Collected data
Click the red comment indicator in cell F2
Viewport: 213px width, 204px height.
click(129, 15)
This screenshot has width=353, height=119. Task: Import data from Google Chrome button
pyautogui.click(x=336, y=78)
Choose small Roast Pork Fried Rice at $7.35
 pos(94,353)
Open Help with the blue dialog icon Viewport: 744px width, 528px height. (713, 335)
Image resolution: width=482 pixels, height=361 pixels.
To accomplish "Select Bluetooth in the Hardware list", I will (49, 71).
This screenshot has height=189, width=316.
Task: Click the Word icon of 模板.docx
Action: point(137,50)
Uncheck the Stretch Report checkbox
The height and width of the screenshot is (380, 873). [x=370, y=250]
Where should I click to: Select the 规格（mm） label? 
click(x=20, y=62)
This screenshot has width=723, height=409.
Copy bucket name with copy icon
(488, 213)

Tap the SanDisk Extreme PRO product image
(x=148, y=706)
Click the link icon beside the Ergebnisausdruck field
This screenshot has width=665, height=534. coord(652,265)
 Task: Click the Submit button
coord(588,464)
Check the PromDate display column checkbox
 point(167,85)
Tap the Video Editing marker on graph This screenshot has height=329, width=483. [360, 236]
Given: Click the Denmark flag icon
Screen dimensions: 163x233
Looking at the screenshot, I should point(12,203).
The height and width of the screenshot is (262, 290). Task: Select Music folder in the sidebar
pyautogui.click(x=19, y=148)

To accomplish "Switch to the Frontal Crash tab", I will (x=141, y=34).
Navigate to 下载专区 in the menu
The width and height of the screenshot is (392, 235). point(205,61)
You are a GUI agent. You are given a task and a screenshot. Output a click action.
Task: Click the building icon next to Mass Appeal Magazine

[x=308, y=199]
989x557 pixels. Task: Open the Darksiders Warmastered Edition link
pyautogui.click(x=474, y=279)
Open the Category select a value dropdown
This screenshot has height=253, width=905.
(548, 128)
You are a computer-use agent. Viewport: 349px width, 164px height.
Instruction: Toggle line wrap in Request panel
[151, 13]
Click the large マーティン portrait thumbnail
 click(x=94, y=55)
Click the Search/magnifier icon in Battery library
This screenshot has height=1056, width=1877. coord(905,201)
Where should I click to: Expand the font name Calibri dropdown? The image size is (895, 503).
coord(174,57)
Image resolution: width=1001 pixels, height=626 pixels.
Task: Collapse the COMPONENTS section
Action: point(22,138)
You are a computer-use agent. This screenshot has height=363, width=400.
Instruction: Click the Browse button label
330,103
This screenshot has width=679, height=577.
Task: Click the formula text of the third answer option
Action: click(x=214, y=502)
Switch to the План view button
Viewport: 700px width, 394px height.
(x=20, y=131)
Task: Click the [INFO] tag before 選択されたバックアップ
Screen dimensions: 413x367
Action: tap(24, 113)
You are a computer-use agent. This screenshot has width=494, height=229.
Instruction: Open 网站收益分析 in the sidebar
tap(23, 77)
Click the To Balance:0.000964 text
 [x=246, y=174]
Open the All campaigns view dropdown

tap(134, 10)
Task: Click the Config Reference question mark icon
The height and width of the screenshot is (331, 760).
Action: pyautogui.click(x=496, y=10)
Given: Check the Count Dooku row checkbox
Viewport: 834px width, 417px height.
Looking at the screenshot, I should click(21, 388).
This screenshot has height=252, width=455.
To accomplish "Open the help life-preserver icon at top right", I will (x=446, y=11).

Required work
Among the lines above, list those that contain the word "computer".

Your solution
You are a computer-use agent. Viewport: 349px width, 164px height.
You are a computer-use agent. This screenshot has height=363, width=400.
You are a computer-use agent. This screenshot has width=494, height=229.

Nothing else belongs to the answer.